Monday, October 26, 2009

Frear Ave


   This is 1 Frear Ave many years after we left

The house was huge.  I was 8 years old which made it more huge.  The first thing I saw were flowers--beautiful purple flowers all along the ground in front and bushes full of white flowers on either side all the way into the back yard.  Flowers were always one of my favorite things in life--already I knew this would be a good place.  Things would be happy now.  That's what my 8 year old mind told me.

I made my way up the old wooden steps--I liked the way they creaked and moved when I stepped on them--onto the biggest porch I'd ever seen.  I thought it must wrap around the whole house (it actually only went halfway).

Finally into the enormous front doors.  The first of the two sets of doors into the house was thin and light.  The kind, if you weren't careful would slam and break the glass panes at the top.  But no one ever slammed doors in our family.  Everyone was very controlled.  No one yelled, ran, laughed too loud, cried, anything that would show lack of control.  Beatings were even controlled.  Dad was always sadistically calm while the cane, belt, fist or broom handle made its mighty way  (with the help of his great strength) onto our small, lithe bodies.  We, in turn, always remained in total control.  Never a tear or even a sound, except the numbers of the count we were to keep, escaped us (we had to count each strike out loud as it hit our body).

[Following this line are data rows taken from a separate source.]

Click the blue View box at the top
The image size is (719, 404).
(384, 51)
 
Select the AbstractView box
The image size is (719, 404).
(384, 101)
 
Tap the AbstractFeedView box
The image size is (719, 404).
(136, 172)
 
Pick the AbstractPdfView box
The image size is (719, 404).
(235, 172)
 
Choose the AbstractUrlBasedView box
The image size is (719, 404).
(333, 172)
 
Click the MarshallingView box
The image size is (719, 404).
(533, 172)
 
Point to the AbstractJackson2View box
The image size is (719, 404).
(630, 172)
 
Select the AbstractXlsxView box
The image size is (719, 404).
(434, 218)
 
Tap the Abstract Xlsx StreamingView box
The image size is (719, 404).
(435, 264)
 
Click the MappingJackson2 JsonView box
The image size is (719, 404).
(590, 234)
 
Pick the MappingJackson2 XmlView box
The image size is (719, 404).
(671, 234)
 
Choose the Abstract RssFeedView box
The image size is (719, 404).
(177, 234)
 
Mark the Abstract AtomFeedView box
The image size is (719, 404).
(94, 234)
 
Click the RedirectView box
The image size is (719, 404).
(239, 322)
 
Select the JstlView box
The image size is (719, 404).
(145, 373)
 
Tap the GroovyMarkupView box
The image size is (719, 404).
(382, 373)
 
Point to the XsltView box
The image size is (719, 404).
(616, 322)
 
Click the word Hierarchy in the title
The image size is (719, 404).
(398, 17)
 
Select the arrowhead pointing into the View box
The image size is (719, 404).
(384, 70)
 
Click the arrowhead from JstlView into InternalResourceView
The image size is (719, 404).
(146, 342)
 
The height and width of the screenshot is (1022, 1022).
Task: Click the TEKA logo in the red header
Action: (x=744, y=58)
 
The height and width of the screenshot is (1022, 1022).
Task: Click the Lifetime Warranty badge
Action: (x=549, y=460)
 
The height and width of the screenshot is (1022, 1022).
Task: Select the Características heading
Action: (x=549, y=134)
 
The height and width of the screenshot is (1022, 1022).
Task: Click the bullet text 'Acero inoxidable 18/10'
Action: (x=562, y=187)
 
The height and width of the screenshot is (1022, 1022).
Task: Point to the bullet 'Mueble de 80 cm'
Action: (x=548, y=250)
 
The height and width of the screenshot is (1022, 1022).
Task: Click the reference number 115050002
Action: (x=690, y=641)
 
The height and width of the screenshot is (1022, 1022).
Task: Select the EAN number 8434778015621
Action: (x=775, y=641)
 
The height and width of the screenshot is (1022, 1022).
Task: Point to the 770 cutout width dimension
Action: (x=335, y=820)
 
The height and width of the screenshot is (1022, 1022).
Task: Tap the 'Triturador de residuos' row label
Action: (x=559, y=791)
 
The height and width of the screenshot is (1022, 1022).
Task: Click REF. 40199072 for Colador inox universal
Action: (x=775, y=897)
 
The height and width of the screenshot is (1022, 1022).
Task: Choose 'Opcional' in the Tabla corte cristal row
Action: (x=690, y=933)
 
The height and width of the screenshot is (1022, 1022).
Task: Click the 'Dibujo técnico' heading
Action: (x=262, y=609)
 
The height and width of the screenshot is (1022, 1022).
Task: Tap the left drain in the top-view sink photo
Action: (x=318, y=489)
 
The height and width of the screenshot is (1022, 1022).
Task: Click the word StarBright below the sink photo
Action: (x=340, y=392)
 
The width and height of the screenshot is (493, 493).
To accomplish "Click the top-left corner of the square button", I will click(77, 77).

So in the five years we spent living at 1 Frear Avenue, that door never had to fear for its safety.  In fact, we learned to love the forewarning it gave whenever Dad had been out and was returning home.

About a four foot space, then the inside door.  A large, heavy, wooden door that worked well to keep out the cold and wind of upstate New York, and keep in the sounds of a tortured childhood.

The interior of the house was just as magnificent to me as the exterior.  Having been built around the turn of the century, it was complete with stained glass windows, secret passageways, an attic full of treasures left behind by previous families, and an enormous fireplace for keeping warm on cold winter nights.  I loved that house from the moment our car first pulled up in front of it.  The things that happened within the walls of it are quite a different story.